Monsieur de La Mothe Fénélon, je receu hier vostre lettre du xxȷe de ce moys, ensemble celle de monsieur le Cardinal mon oncle, de laquelle je vous envoye la responce par le présent porteur, laquelle je vous prie luy faire seurement tenir par la première commodité. L'évesque de Rosse m'a plusieurs foys escript de la peine et soing que vous prenez pour l'advancement de mes affaires, de quoy je vous remercye de bien bon cœur, et vous prie de ne vous lasser de continuer et de parler vifvement, l'occasion s'offrante, à la Royne, ma bonne sœur, ainsy qu'avez faict au passé, et que je m'assure, que le Roy, vostre Maistre, monsieur mon bon frère, entend que fassiez à toutes les fois que penserez que vostre parolle me pourroit servir.

Je n'eusse esté si longtemps sans vous escripre, si quelcung de mes secrétaires eust esté icy près de moy, et vous fairois plus ample discours à ceste heure de l'estat de mes affaires, sy je ne m'assurois que le dict évesque de Rosse vous communique librement tout [ce] qui se passe en iceulx, suyvant le commandement que je luy en ay donné à son partement d'icy et ce que je luy en ay souvant despuys escript. Je vous prie, au surplus, de me mander souvant de vos nouvelles, ou pour le moins quand vous [en] recepvrez des bonnes, d'en faire part au dict évesque de Rosse; et atant, après mes affectionnées recommandations à vostre bonne grâce, je prie le Créateur, monsieur de La Mothe Fénélon, vous donner heureuse et longue vie.

De Vuingfeild le xxve de juillet 1569.

Vostre bien bonne amye,
MARIE R.

LA ROYNE D'ESCOCE A MONSIEUR DE LA MOTHE FÉNÉLON.

—du xe d'aoust 1569.—

Prière de Marie Stuart à l'ambassadeur pour qu'il insiste vivement en sa faveur auprès d'Élisabeth.—Plaintes contre le secrétaire La Vergne.

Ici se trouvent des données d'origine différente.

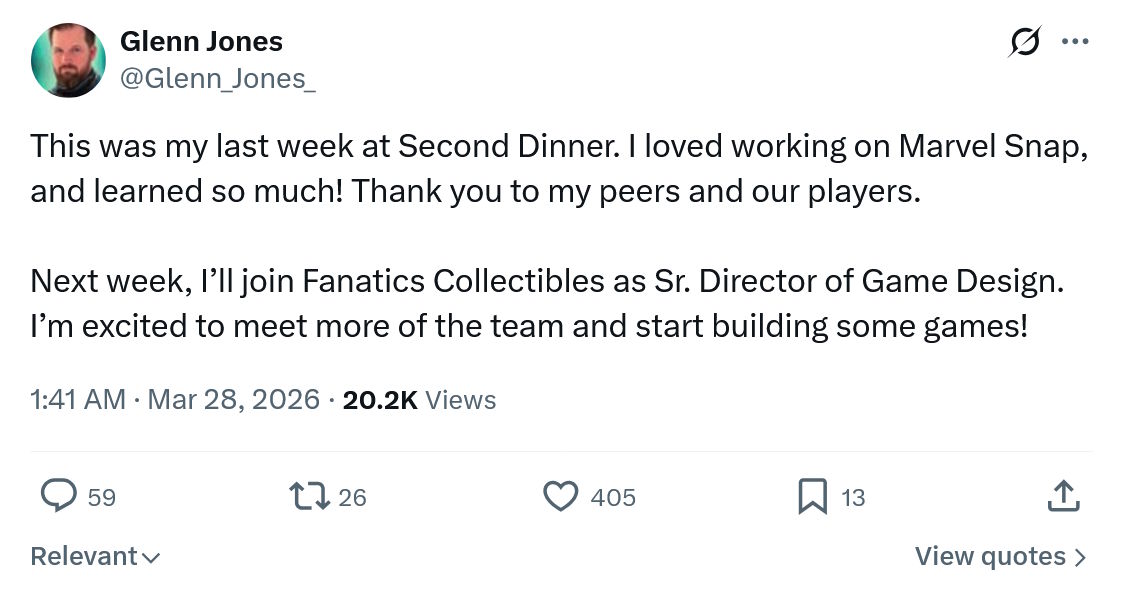The height and width of the screenshot is (594, 1123).
Task: Open Glenn Jones's profile picture
Action: pyautogui.click(x=68, y=60)
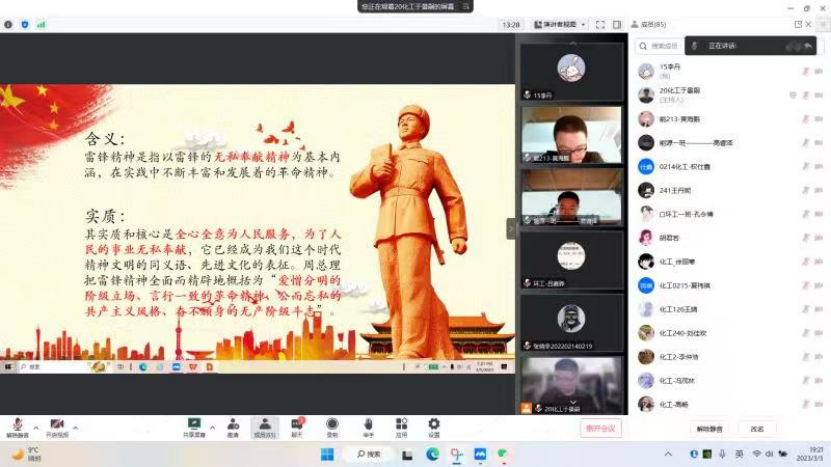Click the leave meeting (离开会议) button
This screenshot has width=831, height=467.
click(x=600, y=428)
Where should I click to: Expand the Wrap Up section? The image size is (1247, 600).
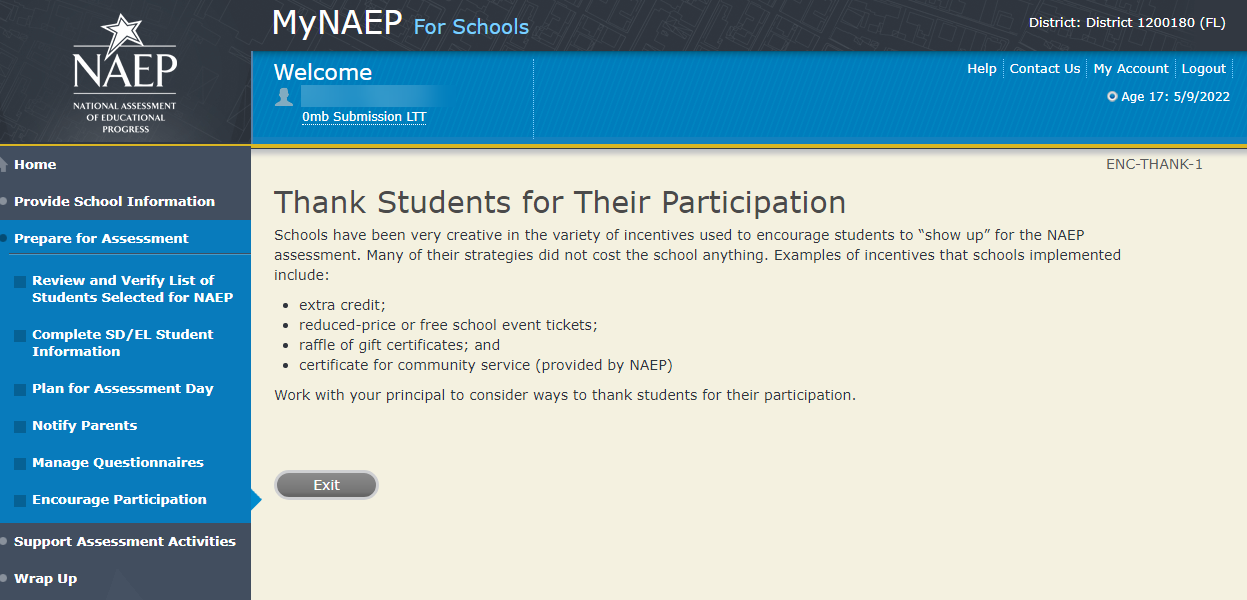[x=45, y=578]
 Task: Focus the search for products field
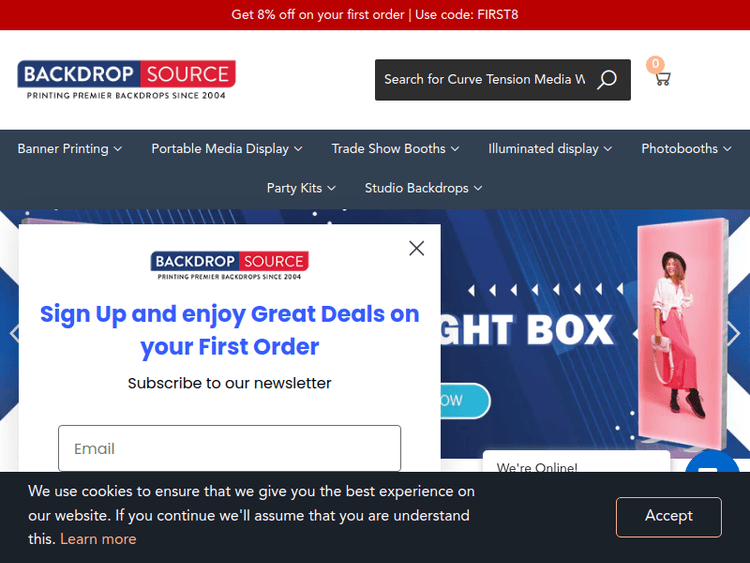(x=485, y=79)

Monsieur de La Mothe Fénélon, je receu vostre lettre du vȷe du présent par le moyen de monsieur de Rosse, et, tant par icelle que par la sienne, cogneu la continuelle bonne volonté que vous avez au bien et expédition de mes affaires, en quoy vous ne serez déceu, le faisant pour une qui ne manquera jamais de bonne volonté à s'en revencher où elle pourra pour vous. J'ay eu naguières nouvelles d'Escosse par Me. Thomas Flemyng, présant porteur, que j'envoys vers le dict sieur de Rosse, lesquelz vous en fairont part et communiqueront sur ma pressente liberté, pour laquelle, (ou bien que je puisse chercher secours ailleurs), il ne faut plus que la Royne d'Angleterre s'excuse sur le comte de Mora pour les causes que vous entendrez par le dict Sieur de Rosse; de quoy je vous prie parler à la dicte Royne, quant l'occasion se présentera.